The world is not unfamiliar with injustices. Local, national, and world news has been overwhelmed with headlines reporting acts of hate and corruption. Nairobi, Kenya is no exception, recently making international news for the murder of an International Justice Mission staff member, his client, and their taxi driver.
Willie Kimani worked for IJM in Kenya battling to protect the poor from violence and corruption. He, his client Josephat Mwenda, and their taxi driver, Joseph Muiruri, were abducted on June 23, 2016 and killed several days later. No arrests have been made in connection to their murder.
According to IJM, “In Kenya, it’s easy for a corrupt or incompetent police officer to frame and imprison an innocent person – who then must wait in jail, often for years, for a chance to prove his or her innocence.”
Daystar alumnus John (names have been changed to protect those involved) experienced this horror first hand. In 1989 John was working as a bank teller, as he had for 21 years, when men stormed into the bank, pointing guns and demanding money. The robbers left with the money and John and his colleagues were unharmed. John reported the incident to the police. When the police arrived to take statements, they took John into custody.
The police took John to a room and beat him severely, demanding him to confess to working with the robbers to carry out an inside job. John refused to confess to a crime he did not commit. The torture continued and John’s wife and family were never notified of his detainment. John said, “The police never booked me so my family did not know where I was.” He was moved to different locations overnight to keep his location unknown.
John’s family went to the courts and demanded to know where he was. After a week of torture John was produced in court and charged with armed robbery under a section of the law that allowed no bail at that time.To this day, if you are found guilty of armed robbery in Kenya under this section of the law, the sentence is death by hanging.
John’s case lasted over three years due to the several delays by the police who claimed they had evidence against him. Meanwhile John stayed in remand prison for the length of the period, his wife and son left alone. The jail was overcrowded, with constant outbreaks of cholera. Each day John received a shot-glass sized portion of corn porridge to eat. “But the greatest pain is that you are not connected to your family,” John said. Family visits were rarely allowed and John did not see his young son for the whole three and a half years he spent in prison.
“GOD, IF YOU RELEASE ME,
I WILL WORK FOR YOU”
IJM heard of John’s case and his wife brought an attorney to visit him in jail, but John was skeptical and scared of what might happen if they fought back. Even so, IJM took on his case.
After months of hard work, IJM successfully had John’s case overturned and John was released from prison after spending over three years of his life wrongfully incarcerated.
John struggled finding his place in society after his release. He suffered from hearing loss, painful bones and joints, and PTSD from his torture. But he was reminded of a promise he made in prison, “God, if you release me, I will work for you.” He considered becoming a pastor or working in community development.
While considering all these things, John heard about Daystar University.

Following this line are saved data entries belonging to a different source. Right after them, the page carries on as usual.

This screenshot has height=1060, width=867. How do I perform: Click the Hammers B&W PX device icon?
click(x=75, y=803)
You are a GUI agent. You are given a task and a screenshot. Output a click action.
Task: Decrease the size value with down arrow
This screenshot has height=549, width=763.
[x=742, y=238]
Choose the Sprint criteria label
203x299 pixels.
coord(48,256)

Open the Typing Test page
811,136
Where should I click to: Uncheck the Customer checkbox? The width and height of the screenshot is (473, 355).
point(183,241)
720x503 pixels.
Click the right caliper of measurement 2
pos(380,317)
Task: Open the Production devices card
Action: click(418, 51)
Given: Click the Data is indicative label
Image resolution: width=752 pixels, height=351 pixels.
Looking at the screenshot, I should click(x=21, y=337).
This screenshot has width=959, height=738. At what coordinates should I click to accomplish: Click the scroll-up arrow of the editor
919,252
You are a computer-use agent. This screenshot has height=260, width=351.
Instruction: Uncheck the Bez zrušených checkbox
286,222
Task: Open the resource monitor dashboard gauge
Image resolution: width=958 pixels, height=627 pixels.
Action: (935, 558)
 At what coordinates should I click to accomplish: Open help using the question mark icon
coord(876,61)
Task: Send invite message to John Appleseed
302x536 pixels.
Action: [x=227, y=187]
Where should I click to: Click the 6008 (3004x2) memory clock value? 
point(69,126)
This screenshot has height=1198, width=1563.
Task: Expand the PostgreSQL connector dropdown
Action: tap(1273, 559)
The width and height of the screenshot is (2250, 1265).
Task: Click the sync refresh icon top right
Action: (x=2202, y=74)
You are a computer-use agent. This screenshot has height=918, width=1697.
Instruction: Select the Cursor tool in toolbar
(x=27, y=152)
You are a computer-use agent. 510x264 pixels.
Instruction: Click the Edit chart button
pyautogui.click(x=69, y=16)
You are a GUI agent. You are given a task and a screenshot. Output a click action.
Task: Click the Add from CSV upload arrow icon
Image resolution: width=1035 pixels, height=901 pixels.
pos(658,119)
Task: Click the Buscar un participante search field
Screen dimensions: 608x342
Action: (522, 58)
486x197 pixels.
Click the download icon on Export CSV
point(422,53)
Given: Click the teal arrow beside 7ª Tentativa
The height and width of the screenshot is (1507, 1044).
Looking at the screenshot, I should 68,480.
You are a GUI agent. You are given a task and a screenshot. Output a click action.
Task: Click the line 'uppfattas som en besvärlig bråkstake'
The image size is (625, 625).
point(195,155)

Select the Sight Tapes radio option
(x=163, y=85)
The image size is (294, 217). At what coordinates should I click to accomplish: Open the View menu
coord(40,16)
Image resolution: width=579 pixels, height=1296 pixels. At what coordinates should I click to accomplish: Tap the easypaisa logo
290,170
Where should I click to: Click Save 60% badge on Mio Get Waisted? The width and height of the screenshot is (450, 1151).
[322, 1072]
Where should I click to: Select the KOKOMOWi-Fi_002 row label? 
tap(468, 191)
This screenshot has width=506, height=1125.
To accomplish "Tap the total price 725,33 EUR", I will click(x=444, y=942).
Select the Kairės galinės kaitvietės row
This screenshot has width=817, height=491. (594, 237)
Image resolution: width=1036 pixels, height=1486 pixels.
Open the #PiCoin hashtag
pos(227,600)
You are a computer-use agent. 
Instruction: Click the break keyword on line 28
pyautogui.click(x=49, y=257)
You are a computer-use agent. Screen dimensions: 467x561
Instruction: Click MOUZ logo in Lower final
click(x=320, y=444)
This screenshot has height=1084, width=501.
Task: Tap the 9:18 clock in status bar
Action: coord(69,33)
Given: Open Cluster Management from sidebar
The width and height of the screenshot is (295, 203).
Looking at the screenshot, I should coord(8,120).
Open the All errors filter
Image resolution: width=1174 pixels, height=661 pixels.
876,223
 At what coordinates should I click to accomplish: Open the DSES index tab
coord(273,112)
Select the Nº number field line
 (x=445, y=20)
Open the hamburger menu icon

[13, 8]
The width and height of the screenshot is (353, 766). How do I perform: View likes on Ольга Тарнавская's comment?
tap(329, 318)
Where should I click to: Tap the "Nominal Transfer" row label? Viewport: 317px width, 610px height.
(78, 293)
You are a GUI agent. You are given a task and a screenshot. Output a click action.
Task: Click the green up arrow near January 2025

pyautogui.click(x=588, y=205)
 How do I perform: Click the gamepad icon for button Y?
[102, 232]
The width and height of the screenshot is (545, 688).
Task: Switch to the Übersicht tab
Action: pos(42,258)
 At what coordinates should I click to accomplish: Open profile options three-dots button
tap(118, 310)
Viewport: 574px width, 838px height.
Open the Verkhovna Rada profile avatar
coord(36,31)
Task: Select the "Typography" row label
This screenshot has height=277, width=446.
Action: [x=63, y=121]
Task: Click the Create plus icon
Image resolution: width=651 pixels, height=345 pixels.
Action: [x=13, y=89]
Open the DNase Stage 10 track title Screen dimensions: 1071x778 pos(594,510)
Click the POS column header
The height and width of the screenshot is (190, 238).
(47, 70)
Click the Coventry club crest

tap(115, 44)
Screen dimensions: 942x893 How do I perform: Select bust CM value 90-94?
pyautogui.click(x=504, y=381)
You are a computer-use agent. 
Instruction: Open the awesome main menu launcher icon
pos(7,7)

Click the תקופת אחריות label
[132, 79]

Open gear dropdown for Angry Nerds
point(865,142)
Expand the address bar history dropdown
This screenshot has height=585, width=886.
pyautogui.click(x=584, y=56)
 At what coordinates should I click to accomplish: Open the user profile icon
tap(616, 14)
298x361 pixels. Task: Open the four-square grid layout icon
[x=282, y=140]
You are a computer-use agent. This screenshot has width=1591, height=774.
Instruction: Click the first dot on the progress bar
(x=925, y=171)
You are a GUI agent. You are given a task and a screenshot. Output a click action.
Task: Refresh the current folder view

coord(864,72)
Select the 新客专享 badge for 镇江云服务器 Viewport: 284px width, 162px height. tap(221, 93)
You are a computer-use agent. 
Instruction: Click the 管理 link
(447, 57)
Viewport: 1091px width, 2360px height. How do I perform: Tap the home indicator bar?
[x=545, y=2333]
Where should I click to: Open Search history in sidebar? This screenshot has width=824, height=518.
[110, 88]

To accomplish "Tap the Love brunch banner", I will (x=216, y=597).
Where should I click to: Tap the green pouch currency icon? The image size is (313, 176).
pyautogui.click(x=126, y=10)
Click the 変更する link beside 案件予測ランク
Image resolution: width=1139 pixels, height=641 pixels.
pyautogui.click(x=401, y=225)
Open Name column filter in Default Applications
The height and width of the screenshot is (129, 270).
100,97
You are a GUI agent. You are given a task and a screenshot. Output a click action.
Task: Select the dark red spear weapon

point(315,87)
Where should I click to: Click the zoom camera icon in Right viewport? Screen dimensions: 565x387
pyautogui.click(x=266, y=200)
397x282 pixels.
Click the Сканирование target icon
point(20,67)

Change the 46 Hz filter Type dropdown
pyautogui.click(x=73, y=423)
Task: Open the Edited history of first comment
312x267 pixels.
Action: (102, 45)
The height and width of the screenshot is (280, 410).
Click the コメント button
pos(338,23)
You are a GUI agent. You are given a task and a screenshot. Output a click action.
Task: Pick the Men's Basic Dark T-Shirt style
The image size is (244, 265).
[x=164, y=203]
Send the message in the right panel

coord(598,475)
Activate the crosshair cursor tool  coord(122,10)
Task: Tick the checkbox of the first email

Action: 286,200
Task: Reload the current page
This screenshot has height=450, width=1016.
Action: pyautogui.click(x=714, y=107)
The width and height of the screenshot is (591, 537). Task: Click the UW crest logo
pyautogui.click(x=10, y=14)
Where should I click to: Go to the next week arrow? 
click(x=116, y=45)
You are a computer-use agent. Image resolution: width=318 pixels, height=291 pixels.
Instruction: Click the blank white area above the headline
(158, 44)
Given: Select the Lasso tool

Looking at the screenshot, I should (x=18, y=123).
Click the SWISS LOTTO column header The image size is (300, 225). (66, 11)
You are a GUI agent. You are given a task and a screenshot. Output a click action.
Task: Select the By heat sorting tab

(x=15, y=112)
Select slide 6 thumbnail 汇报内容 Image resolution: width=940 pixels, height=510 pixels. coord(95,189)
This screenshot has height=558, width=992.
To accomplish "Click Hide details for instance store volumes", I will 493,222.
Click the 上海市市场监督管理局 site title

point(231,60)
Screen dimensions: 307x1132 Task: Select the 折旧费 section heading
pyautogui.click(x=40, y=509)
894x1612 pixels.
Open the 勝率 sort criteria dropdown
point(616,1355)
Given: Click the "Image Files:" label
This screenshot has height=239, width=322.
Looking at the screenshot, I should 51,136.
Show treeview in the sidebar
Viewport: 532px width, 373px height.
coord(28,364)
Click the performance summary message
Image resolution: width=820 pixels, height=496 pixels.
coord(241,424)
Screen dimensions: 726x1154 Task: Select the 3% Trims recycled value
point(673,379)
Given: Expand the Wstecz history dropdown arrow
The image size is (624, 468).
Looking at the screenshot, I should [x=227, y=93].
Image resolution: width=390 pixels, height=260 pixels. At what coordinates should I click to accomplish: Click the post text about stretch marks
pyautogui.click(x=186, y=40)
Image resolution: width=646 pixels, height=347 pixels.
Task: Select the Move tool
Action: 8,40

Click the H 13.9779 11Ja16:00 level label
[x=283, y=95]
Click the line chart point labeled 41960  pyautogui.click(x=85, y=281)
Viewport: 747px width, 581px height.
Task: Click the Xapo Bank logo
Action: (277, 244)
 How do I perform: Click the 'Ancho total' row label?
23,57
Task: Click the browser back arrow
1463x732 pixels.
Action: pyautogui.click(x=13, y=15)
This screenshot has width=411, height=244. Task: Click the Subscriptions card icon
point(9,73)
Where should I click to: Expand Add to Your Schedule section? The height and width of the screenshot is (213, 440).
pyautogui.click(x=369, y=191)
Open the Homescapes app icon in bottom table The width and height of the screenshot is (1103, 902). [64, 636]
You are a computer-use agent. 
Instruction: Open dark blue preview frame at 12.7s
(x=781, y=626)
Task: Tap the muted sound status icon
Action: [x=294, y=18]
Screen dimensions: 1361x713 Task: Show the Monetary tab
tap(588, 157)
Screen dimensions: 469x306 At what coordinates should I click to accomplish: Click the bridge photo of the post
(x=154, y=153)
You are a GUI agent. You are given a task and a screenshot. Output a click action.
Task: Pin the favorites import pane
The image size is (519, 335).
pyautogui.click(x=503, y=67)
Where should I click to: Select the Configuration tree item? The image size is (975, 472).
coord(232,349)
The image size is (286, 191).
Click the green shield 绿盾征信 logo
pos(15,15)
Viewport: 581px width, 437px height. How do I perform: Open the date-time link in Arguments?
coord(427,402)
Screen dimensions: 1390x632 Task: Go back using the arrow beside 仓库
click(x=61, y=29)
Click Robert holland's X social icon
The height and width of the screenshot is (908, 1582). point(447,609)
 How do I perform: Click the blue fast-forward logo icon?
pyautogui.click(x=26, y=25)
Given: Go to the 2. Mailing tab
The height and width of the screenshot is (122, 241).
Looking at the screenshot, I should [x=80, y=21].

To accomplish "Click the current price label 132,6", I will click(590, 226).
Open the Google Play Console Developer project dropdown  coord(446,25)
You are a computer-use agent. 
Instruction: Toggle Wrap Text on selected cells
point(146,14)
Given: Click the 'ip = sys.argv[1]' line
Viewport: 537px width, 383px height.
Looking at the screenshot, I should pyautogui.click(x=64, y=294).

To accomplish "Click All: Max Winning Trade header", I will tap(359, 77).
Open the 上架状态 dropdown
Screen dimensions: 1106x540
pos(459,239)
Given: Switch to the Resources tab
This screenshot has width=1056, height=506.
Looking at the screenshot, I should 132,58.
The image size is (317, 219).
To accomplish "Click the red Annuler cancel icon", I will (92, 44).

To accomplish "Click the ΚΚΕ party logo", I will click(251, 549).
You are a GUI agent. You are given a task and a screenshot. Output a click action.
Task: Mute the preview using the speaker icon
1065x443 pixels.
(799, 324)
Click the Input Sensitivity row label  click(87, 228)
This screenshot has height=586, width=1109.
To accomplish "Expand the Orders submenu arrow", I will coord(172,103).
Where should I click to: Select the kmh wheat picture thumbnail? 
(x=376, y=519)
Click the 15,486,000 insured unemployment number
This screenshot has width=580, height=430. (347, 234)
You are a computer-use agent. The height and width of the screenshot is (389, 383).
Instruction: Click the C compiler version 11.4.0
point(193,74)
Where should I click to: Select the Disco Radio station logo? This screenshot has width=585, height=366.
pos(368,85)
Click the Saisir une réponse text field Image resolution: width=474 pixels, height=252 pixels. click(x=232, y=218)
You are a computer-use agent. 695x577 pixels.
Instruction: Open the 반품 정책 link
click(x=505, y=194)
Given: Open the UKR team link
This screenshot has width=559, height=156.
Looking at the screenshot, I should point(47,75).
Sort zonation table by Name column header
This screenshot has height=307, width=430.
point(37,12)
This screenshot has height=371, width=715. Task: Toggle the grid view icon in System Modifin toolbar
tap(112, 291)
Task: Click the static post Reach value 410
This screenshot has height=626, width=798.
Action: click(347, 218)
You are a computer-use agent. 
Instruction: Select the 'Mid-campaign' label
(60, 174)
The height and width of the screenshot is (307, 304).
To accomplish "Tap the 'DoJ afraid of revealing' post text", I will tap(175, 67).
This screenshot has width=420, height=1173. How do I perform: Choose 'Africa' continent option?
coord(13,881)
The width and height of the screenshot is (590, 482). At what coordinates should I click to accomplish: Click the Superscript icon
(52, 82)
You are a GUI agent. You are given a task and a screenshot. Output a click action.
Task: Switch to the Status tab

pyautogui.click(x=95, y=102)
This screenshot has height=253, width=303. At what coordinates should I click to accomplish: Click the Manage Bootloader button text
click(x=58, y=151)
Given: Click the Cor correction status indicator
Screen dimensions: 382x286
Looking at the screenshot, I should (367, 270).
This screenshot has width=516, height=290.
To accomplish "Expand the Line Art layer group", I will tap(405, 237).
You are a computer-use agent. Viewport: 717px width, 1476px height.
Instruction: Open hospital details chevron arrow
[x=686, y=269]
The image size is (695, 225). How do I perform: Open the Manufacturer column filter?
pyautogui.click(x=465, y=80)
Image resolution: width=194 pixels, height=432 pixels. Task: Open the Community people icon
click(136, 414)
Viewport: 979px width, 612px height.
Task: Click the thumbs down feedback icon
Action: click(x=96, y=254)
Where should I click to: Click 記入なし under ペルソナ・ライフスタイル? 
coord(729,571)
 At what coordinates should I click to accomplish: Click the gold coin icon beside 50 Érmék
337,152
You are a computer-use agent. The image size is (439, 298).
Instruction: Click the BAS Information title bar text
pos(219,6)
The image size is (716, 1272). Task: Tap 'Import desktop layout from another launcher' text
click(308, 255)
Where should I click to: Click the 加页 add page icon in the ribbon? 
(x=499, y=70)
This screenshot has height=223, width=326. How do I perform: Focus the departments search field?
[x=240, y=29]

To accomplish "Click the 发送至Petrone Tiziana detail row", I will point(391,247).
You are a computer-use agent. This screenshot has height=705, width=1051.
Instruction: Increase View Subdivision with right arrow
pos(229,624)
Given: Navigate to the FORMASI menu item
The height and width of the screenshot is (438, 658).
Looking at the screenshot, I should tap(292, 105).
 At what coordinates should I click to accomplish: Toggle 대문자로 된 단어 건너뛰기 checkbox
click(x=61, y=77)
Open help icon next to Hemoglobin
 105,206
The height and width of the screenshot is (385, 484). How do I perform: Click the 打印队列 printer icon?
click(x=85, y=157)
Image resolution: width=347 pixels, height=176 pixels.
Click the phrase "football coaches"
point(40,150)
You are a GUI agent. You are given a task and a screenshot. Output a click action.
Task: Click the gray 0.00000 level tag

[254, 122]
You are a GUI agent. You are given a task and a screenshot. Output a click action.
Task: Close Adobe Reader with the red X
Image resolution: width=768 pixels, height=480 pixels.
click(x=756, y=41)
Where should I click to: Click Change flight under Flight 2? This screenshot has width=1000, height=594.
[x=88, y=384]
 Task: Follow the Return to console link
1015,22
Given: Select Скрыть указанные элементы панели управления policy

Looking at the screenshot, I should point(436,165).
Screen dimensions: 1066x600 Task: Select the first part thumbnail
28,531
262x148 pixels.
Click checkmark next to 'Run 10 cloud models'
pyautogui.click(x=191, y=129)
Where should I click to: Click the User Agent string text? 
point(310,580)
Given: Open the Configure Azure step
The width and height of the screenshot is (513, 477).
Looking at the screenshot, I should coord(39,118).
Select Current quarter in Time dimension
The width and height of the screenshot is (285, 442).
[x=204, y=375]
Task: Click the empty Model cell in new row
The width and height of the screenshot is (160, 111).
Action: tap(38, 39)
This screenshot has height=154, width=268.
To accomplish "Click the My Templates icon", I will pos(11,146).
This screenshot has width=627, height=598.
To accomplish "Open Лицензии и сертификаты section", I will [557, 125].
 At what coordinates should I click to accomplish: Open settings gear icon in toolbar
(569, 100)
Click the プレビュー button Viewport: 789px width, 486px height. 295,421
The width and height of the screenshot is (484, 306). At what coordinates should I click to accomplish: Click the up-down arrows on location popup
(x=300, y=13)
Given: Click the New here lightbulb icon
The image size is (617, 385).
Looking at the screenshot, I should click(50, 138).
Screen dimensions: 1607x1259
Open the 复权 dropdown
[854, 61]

In 2002 he enrolled in the community development program and was given financial assistance through Daystar U.S. In 2006 IJM invited John to do his internship with them and in 2008 John became a full time IJM employee.
John has committed his life to battling the same corrupt system that he went up against. He travels to different communities to educate people and makes sure no one has to be alone in their battle against injustices.